BEGIN DATA SHOWN
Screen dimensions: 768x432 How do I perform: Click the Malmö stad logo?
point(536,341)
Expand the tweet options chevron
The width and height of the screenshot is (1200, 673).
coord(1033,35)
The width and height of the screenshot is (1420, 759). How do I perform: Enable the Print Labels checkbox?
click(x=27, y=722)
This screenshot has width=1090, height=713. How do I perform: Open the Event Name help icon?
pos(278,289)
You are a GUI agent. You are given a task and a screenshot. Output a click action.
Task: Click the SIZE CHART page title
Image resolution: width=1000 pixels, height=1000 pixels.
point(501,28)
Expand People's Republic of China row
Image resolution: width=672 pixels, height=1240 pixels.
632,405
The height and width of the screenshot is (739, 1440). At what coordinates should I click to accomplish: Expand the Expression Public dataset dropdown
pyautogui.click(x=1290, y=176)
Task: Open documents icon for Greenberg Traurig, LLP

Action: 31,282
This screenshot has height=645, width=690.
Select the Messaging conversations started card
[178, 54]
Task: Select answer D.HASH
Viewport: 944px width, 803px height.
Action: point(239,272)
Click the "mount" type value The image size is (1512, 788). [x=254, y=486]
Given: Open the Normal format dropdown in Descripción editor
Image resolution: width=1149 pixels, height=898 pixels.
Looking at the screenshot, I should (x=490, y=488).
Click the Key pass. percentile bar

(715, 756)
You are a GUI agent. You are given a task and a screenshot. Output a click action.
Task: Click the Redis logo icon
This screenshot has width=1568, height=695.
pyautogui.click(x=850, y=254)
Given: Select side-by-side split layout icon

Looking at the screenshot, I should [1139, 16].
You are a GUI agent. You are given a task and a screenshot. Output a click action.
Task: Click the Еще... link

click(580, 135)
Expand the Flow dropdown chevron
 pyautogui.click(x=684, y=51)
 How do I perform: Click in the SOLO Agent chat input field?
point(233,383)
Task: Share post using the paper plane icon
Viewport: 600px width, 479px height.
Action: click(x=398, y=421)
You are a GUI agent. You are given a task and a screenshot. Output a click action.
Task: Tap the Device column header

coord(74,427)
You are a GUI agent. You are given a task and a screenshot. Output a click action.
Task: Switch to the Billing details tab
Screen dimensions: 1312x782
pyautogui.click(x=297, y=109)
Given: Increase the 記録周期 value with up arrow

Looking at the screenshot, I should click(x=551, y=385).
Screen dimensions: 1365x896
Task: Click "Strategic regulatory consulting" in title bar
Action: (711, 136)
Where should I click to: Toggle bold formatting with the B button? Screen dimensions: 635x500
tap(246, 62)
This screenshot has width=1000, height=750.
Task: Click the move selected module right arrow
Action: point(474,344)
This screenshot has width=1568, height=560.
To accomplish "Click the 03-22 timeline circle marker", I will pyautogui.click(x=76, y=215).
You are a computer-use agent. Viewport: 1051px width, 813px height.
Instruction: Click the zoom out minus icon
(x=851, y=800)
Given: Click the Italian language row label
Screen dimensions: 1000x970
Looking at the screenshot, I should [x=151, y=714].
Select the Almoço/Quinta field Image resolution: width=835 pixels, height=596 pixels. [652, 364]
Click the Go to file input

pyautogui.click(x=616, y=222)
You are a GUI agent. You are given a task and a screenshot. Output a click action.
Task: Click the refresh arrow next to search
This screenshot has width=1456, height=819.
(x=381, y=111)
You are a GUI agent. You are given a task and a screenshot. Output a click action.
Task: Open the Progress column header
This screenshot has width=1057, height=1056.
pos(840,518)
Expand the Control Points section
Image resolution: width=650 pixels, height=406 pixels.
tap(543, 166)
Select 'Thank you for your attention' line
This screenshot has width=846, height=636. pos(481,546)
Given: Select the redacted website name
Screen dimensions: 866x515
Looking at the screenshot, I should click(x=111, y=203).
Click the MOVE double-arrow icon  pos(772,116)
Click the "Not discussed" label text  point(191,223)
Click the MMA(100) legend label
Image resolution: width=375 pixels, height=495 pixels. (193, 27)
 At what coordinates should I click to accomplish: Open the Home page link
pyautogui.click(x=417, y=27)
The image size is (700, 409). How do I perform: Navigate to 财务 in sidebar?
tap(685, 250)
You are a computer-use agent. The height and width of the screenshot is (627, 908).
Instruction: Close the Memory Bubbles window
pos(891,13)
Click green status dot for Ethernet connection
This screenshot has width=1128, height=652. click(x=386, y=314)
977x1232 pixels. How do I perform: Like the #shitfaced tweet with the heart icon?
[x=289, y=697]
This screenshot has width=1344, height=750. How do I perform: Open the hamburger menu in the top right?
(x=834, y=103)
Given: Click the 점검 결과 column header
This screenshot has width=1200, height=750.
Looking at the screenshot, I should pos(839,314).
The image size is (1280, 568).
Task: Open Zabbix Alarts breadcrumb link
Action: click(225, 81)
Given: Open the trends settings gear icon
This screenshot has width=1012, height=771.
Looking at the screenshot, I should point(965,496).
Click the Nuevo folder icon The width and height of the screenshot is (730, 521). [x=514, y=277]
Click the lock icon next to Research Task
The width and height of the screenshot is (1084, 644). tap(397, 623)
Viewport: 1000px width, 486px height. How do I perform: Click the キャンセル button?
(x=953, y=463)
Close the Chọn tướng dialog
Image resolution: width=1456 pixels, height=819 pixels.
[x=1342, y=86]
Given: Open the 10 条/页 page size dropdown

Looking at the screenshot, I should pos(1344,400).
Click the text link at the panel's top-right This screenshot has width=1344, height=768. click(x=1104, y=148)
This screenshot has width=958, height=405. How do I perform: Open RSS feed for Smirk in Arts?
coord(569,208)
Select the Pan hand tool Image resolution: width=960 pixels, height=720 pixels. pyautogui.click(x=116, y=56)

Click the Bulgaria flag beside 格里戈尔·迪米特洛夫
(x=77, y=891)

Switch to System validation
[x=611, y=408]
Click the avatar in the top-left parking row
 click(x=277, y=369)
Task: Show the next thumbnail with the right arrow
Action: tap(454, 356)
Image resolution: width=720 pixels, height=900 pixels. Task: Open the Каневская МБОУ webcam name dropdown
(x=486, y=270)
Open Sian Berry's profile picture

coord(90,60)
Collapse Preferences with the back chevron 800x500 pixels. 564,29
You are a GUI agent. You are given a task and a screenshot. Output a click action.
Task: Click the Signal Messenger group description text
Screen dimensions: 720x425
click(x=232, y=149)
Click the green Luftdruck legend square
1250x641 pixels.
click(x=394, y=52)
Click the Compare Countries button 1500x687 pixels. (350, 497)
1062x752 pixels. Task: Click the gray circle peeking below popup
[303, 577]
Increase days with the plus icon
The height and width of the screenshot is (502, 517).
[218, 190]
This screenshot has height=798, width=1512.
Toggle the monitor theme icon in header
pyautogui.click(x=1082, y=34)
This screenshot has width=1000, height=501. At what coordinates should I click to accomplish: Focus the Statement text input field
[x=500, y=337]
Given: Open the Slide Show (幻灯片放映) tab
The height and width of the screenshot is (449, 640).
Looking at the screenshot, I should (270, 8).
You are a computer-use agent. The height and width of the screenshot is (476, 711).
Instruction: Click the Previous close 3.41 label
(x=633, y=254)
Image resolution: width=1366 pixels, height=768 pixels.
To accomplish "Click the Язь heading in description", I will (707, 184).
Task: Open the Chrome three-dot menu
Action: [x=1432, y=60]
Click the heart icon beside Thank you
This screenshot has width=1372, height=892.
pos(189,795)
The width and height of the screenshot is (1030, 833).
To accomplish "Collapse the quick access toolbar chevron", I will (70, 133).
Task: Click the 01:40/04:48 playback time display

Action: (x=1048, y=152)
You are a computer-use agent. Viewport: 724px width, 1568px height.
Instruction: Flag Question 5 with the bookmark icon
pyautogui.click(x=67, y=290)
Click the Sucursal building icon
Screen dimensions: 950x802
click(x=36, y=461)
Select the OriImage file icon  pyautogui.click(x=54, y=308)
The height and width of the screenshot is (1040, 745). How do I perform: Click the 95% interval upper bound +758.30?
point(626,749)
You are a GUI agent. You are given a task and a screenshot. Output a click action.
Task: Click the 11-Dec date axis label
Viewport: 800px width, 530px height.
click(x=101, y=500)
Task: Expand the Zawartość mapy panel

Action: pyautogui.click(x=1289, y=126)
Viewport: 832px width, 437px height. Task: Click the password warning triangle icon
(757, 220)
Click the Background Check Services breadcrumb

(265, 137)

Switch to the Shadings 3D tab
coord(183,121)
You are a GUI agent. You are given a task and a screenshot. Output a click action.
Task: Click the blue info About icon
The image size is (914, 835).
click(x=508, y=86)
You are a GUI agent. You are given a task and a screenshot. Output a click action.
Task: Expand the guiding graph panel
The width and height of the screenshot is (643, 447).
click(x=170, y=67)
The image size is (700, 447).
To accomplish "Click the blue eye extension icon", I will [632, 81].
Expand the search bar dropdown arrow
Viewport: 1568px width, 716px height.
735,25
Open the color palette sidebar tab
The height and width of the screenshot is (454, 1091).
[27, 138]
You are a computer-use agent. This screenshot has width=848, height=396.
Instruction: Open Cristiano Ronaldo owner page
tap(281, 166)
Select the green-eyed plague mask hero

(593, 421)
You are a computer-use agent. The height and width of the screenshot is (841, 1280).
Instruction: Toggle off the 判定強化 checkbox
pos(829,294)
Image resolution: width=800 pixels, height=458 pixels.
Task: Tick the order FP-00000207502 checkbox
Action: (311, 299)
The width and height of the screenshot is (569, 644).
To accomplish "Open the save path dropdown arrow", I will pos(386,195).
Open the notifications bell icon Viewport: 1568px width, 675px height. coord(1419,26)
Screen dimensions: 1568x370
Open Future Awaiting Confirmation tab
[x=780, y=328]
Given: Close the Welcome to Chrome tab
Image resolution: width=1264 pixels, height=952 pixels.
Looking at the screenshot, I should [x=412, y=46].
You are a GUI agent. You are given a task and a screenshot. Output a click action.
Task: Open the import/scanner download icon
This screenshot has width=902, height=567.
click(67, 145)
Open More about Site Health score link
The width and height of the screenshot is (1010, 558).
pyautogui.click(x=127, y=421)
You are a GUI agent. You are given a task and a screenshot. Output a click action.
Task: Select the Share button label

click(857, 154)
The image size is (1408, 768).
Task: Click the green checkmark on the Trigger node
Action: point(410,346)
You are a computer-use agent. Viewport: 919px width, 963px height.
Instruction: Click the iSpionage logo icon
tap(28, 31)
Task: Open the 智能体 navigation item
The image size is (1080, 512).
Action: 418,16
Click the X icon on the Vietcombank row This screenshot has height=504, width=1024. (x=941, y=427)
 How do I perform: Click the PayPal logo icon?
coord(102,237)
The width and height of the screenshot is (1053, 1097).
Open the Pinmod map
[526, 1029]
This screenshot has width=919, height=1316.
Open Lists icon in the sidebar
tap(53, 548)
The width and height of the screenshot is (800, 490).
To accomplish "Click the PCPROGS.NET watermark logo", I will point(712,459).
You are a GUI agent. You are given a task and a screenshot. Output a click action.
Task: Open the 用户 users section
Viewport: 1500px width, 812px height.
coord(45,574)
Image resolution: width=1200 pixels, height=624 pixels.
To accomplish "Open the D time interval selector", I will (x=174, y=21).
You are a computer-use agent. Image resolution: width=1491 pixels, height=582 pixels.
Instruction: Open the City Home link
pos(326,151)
END DATA SHOWN
§ **EXERCISE DETAILS**
Gather, from the listing above, every line carrying the word "computer".

§ **RESULT OF THE TASK**
You are a computer-use agent. Viewport: 1051px width, 813px height.
You are a computer-use agent. The height and width of the screenshot is (627, 908).
You are a computer-use agent. The height and width of the screenshot is (476, 711).
You are a computer-use agent. Viewport: 724px width, 1568px height.
You are a computer-use agent. This screenshot has width=848, height=396.
You are a computer-use agent. The height and width of the screenshot is (841, 1280).
You are a computer-use agent. Viewport: 919px width, 963px height.
You are a computer-use agent. Image resolution: width=1491 pixels, height=582 pixels.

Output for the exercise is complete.